Apart from his work for Fry's, Cadbury had many other interests. He served as a justice of the peace and was chairman of the Bristol Federation of Boys' Clubs for 20 years. On 29 August 1939, Cadbury was appointed honorary air commodore of No. 928 (County of Gloucester) Squadron, a Balloon Barrage Squadron of the Auxiliary Air Force. In 1944, he was appointed a Director of Lloyds Bank. On 12 December 1948, he became honorary air commodore of No. 3507 (County of Somerset) Fighter Control Unit, relinquishing his role in No. 928 Squadron after its disbandment on 22 November 1949. On 30 June 1950 he was appointed a Deputy Lieutenant of the County of Gloucester. He relinquished his appointment to No. 3507 FCU on 11 December 1953, but retained the rank of honorary air commodore. Cadbury was awarded a knighthood in the 1957 New Years Honours List for his "public services in Somerset and Gloucestershire", receiving his accolade from the Queen at Buckingham Palace on 12 February.

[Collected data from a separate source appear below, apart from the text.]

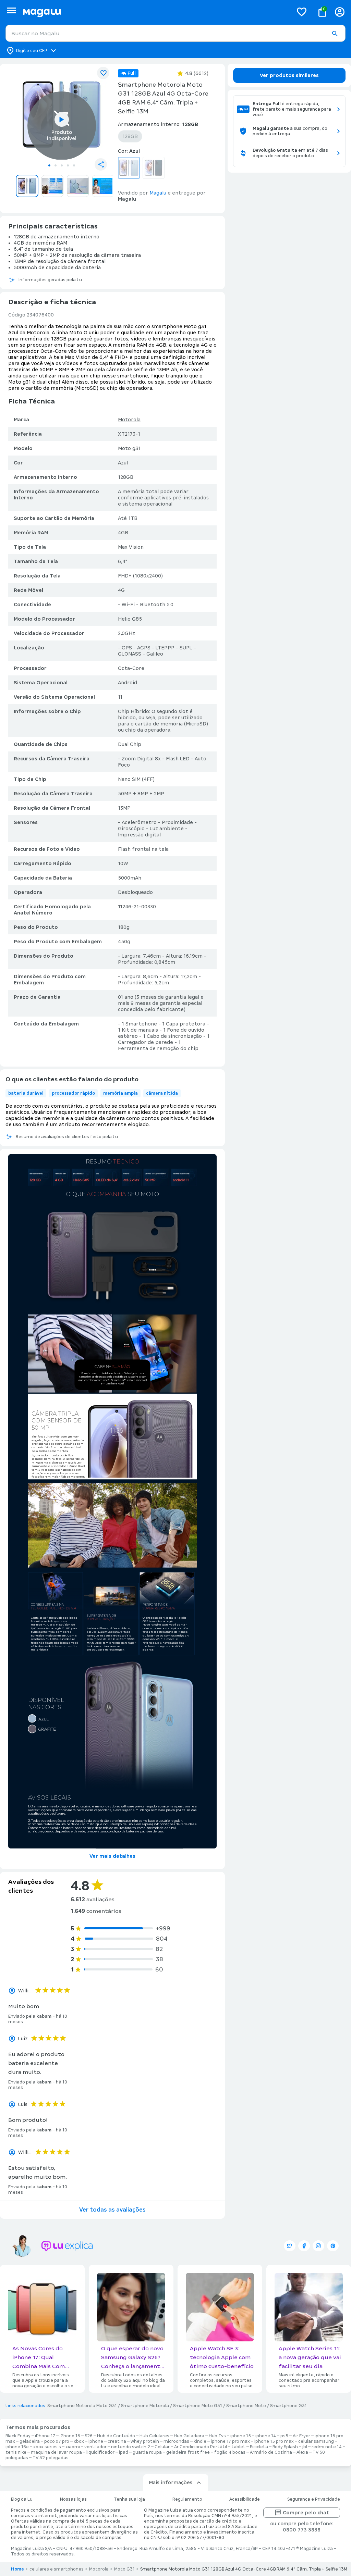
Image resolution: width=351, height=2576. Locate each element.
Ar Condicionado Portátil (200, 2446)
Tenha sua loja (129, 2499)
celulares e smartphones (56, 2569)
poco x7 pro (56, 2441)
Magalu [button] (157, 193)
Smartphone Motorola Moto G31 (82, 2405)
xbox (79, 2441)
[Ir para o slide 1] (49, 165)
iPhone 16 (70, 2436)
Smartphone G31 (288, 2405)
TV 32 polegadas (51, 2457)
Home (17, 2569)
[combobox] (175, 33)
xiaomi (72, 2446)
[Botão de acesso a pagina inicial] (155, 12)
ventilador (95, 2446)
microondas (176, 2441)
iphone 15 (240, 2436)
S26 (89, 2436)
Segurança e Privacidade (313, 2499)
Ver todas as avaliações (112, 2209)
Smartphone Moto (246, 2405)
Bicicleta (259, 2446)
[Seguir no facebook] (304, 2245)
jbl (304, 2446)
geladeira (30, 2441)
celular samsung (316, 2441)
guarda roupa (147, 2452)
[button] (334, 33)
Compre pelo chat (306, 2512)
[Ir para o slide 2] (56, 165)
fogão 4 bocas (229, 2452)
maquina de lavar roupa (56, 2452)
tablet (238, 2446)
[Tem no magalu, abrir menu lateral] (11, 10)
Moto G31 (124, 2569)
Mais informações (170, 2482)
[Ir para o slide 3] (62, 165)
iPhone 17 (45, 2436)
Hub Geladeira (189, 2436)
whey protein (145, 2441)
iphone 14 (265, 2436)
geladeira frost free (188, 2452)
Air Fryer (301, 2436)
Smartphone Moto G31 (197, 2405)
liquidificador (100, 2452)
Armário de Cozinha (271, 2452)
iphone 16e (17, 2446)
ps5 (284, 2436)
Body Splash (285, 2446)
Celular (162, 2446)
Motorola (129, 419)
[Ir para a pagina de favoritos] (302, 12)
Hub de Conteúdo (116, 2436)
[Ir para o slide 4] (68, 165)
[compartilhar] (101, 164)
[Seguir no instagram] (318, 2245)
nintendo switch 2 (130, 2446)
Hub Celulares (154, 2436)
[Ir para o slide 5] (74, 165)
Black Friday (18, 2436)
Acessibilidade (244, 2499)
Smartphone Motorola (145, 2405)
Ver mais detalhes (112, 1856)
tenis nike (15, 2452)
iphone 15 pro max (274, 2441)
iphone (95, 2441)
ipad (123, 2452)
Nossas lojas (73, 2499)
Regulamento (187, 2499)
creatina (117, 2441)
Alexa (302, 2452)
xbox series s (47, 2446)
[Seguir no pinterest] (333, 2245)
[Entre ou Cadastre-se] (340, 12)
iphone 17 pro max (230, 2441)
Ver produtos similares (289, 75)
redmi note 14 (327, 2446)
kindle (200, 2441)
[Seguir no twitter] (289, 2245)
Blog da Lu (22, 2499)
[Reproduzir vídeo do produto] (62, 119)
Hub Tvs (217, 2436)
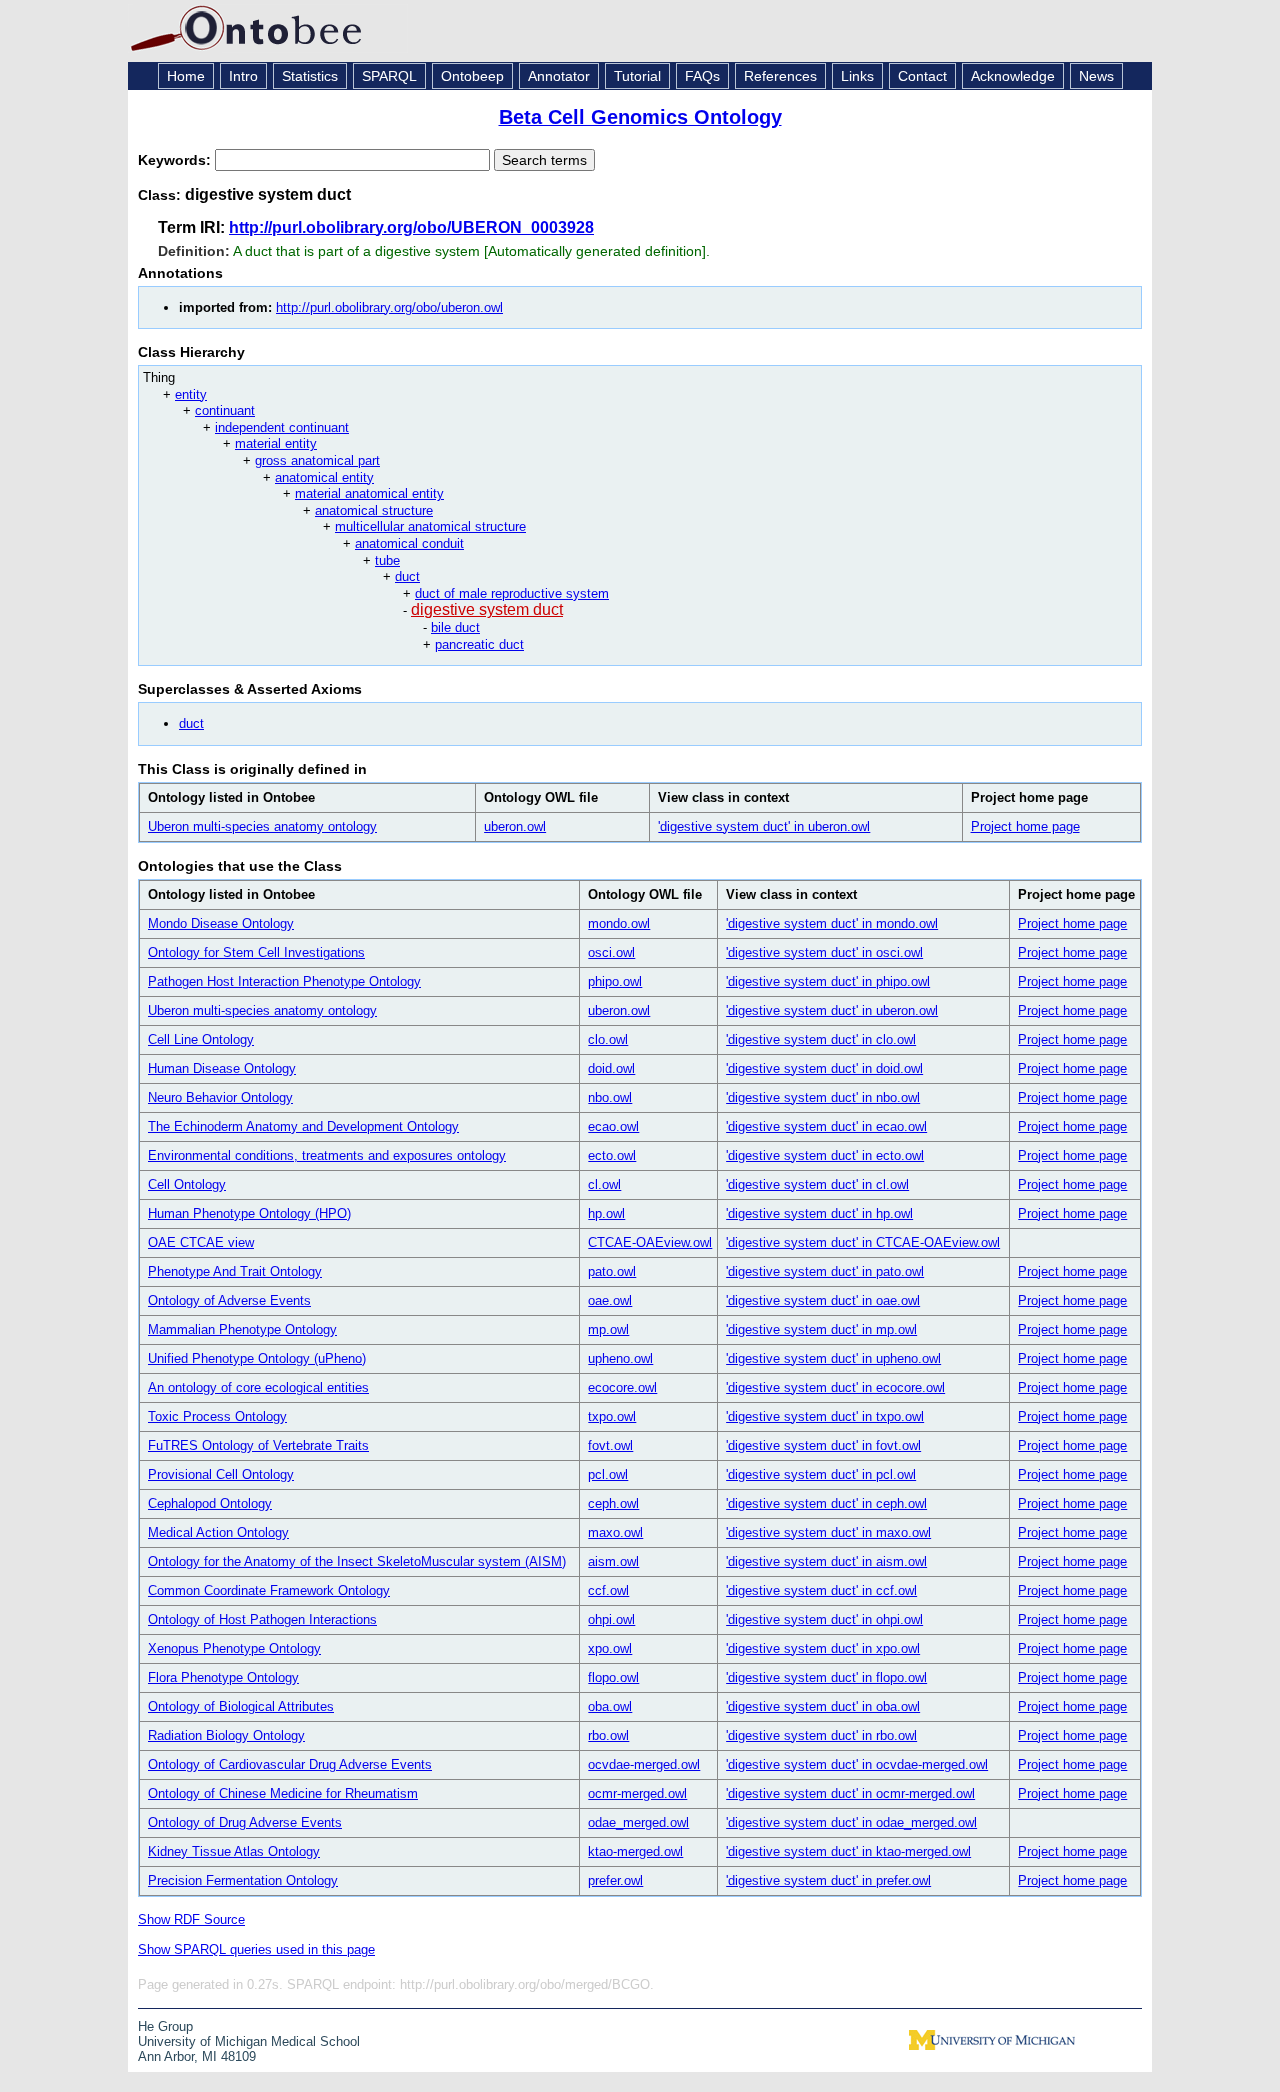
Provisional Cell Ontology (221, 1474)
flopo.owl (613, 1677)
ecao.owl (613, 1126)
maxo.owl (615, 1532)
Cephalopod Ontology (210, 1503)
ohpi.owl (611, 1619)
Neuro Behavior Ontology (220, 1097)
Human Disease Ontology (222, 1068)
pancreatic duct (479, 644)
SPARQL (389, 76)
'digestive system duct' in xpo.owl (823, 1648)
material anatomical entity (369, 493)
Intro (243, 76)
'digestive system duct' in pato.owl (825, 1271)
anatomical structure (374, 510)
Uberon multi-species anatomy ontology (262, 826)
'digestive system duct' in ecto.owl (825, 1155)
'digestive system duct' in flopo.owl (826, 1677)
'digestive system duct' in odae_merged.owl (851, 1822)
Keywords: (176, 160)
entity (191, 394)
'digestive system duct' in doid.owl (824, 1068)
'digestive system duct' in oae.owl (823, 1300)
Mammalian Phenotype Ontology (242, 1329)
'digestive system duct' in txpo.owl (825, 1416)
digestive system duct (487, 609)
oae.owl (610, 1300)
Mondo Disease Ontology (221, 923)
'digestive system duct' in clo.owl (821, 1039)
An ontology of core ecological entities (258, 1387)
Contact (922, 76)
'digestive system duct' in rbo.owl (821, 1735)
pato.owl (612, 1271)
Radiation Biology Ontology (226, 1735)
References (780, 76)
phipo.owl (615, 981)
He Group (165, 2026)
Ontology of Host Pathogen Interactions (262, 1619)
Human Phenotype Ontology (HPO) (249, 1213)
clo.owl (608, 1039)
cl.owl (604, 1184)
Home (186, 76)
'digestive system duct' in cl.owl (817, 1184)
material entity (276, 443)
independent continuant (282, 427)
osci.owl (611, 952)
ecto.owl (612, 1155)
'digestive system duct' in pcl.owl (821, 1474)
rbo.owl (608, 1735)
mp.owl (608, 1329)
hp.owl (606, 1213)
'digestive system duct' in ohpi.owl (824, 1619)
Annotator (559, 76)
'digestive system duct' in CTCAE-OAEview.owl (863, 1242)
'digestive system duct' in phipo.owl (828, 981)
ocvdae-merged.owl (644, 1764)
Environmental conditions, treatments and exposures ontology (327, 1155)
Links (857, 76)
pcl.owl (608, 1474)
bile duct (455, 627)
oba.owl (610, 1706)
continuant (225, 410)
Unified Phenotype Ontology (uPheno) (257, 1358)
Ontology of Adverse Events (229, 1300)
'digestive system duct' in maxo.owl (828, 1532)
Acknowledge (1013, 76)
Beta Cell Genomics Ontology (640, 117)
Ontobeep (472, 76)
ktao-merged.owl (635, 1851)
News (1096, 76)
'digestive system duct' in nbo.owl (823, 1097)
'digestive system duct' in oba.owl (823, 1706)
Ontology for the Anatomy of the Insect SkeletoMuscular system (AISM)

Sir Egbert retired as vice–chairman of Cadburys in 1962, and died of cancer at his home at Weston-super-Mare in 1967.

==Memorials==
In October 2013, the shooting down of the L.70 was commemorated with a blue plaque fixed to Cadbury's lodgings in Kimberly Terrace, now part of the Carlton Hotel. In August 2014 a painting depicting the destruction of the L.70 was acquired by the Time and Tide Museum at Great Yarmouth.